Friday, September 02, 2011

We Must All Strive to Be Excellent

ex·cel·lent   [ek-suh-luhnt] Show IPA
adjective
1.
possessing outstanding quality or superior merit; remarkably good.
2.
Archaic . extraordinary; superior.


(via www.dictionary.reference.com)

This entry isn't an easy one to write. I feel pressured to make it live up to it's title, to be 'excellent'. However, an unwritten post is almost always going to be worse than a written one, so I need to take the plunge.

Excellence can be measured in a variety of ways. I dare not speak of how to be an excellent artist, although I can urge everyone interested to practice. I cannot write on how to be an excellent writer, but I urge you all to try and write as often as possible. I am barely just learning how to be an excellent human being, and I thought it would be interesting and excellent to share these thoughts with you.
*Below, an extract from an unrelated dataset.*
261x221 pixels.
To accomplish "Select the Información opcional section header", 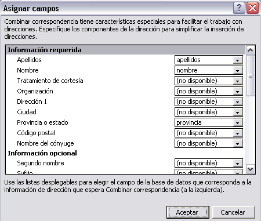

The internet provides us a variety of ways to easily add a little excellency to our daily lives. Twitter offers a chance to say a kind word to a stranger easily, Facebook keeps us in touch with our loved ones (and not so loved ones) and a simple 'like' wellplaced can do so much, Blogger and Tumblr allow us to share not only what we have done, but to bring publicity and limelight to others struggling in obscurity. We can easily share a little piece of happiness, with no more than a passing glance and a warm half smile.
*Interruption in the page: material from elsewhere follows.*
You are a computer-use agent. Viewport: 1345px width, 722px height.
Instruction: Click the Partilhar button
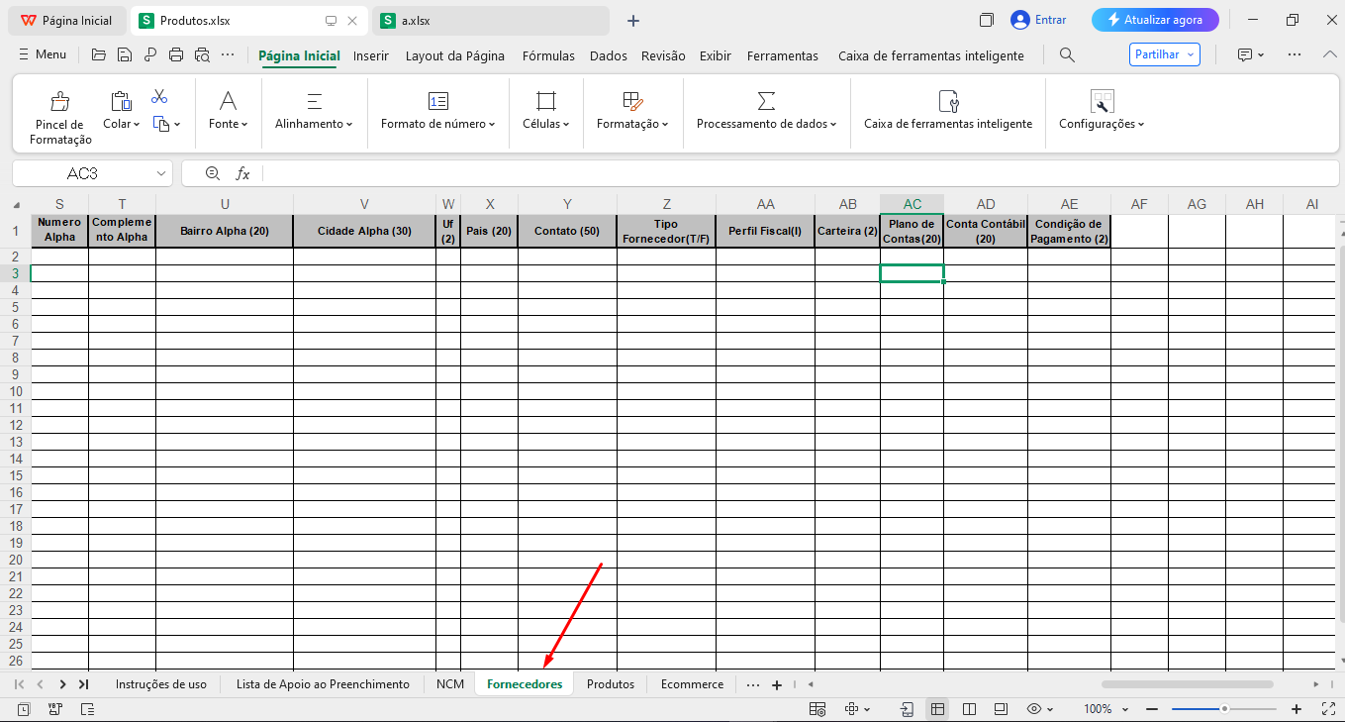1164,54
For every kindness the internet offers, there's an ugliness. Anonymous attacks on aspiring artists, a quick kick in the pants and a voiceless jeer that comes from the shadows. Anonymous posting allows for an easy, painless snark on someone's blog, Twitter offers the opportunity to tear someone down from your toilet seat, and Tumblr is perfect for the ad nauseum repetition of bad art at the artist's expense. We should try to be above all this, because as artists, we are the weavers of dreams. We should try to be as wonderful as the stories we hope to create.

It is a lie to say it costs little to be a good person. It costs much. You have to give up taking pleasure at the expense of others, a cheap and easy resort when our spirits are low, you must reach out to people, sacrifice yourself. There are no cheap tricks, no easy routes, just hard work. You need to take pride in what you do, and believe in yourself, otherwise it's easy to be led astray.
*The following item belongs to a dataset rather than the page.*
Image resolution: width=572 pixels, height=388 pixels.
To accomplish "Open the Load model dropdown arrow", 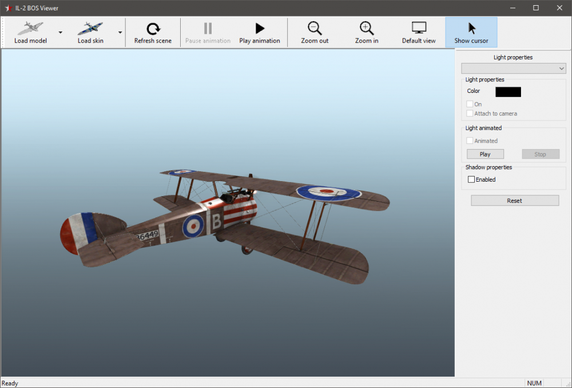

I made a resolution when I started my Twitter account that I would keep the negativity to a minimum. The world is full of negativity, I didn't need to add any. And when I became serious about my blog, I resolved to contribute more to the interverse than just my art. I would contribute content. Free of charge. I would share what I have learned through my own hard work FOR FREE. When I started doing cons, I resolved to be the sort of artist I would want to purchase from- friendly, outgoing, and kind.

I still have a long way to go before I am an excellent person. A lot of vices to ween out, a lot of whining to eliminate. One of my goals is to encourage other artists to make our world the sort of world they want to live in, our social sphere the sort of encouraging, warm place we all hoped it would be.

Here are some ways that you can help:

Follow Friday is a pretty popular thing on Twitter, where account holders recommend other accounts to their followers. That's an act of generosity in and of itself. Take it a step further- instead of just providing a list of people with no explaination, tell your followers WHY these people are so great. I'm a bit selfish with my Follow Fridays, I usually recommend people that I both follow and that follow me back, people I respect who produce work that I admire. It's the Nattosoup seal of approval saying that if you enjoy my work, you will probably enjoy theirs.

When writing your blog, make sure you cite images and work properly, so your guests can backtrack to the original source. This goes doubly for Tumblr, as it's so easy to repost things. Isn't it important that the original artist get all the credit they deserve?

When critique is requested, offer yours, even if you're not sure you're suited for it. It doesn't take an artist to notice an obvious flaw in artwork, and often the original artist is too close to the piece to see it for himself. If you have received critique, be gracious, thank the person, and pay it forward for the next time.

Be selfless when sharing information. You may lose your cutting edge, but the respect you gain is often worth the loss. Tweet it, blog it, write up a tutorial.

Spread the wealth. Support other artists. Contribute to kickstarter projects. Buy from the artist alley. Even a $5 sketch means so much. Help other artists when they are in need.

For a studio and watch out for each other. Share opportunities. Introduce your studio friends to your online friends.

Say 'yes' to opportunity and responsibility, but ONLY IF YOU CAN HANDLE IT. Don't feel pressured to say 'yes' to obligations you cannot fulfill. It's easier for the powers that be to find a replacement at the beginning than at the end.